### Aim of the task
Check each line of the records below for the string "agent", then state how many lines contain it, with no other output.

### Data excerpts
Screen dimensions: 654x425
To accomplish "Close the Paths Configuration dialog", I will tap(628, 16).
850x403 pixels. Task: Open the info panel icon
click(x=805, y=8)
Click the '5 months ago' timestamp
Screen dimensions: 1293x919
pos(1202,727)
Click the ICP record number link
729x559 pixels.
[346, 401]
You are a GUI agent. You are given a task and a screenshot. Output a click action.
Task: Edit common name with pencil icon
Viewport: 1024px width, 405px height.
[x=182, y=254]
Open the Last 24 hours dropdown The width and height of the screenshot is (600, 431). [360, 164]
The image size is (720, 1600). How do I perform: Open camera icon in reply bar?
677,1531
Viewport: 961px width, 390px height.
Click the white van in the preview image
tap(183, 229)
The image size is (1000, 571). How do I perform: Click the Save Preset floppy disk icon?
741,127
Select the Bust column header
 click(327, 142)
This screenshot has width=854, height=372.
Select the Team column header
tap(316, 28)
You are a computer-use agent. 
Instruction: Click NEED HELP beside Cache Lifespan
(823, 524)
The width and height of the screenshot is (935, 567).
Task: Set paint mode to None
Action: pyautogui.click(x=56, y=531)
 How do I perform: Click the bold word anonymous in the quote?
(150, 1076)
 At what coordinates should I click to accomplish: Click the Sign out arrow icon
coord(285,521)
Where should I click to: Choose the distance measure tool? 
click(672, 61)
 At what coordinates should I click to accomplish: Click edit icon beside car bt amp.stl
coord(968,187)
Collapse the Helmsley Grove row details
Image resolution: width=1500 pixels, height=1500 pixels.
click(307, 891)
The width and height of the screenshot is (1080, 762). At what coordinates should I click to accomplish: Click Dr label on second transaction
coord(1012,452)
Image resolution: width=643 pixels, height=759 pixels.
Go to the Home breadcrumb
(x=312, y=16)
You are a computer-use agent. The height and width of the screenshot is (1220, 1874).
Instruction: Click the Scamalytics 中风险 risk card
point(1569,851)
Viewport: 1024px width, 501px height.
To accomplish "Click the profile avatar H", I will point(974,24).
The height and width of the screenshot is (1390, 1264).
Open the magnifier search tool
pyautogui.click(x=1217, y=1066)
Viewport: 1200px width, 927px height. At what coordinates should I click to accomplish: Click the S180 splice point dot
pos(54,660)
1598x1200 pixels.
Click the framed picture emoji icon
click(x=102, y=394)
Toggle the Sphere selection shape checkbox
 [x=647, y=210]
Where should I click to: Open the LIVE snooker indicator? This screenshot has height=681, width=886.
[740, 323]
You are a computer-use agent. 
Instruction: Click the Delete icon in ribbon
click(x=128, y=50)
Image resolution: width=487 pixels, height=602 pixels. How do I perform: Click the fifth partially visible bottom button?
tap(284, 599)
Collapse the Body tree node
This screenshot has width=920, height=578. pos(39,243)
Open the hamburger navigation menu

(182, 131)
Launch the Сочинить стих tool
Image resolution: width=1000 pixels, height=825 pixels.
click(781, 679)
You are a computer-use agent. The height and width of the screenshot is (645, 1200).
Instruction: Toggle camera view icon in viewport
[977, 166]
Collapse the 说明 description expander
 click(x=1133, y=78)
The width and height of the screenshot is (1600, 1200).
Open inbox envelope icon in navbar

### Task solution
5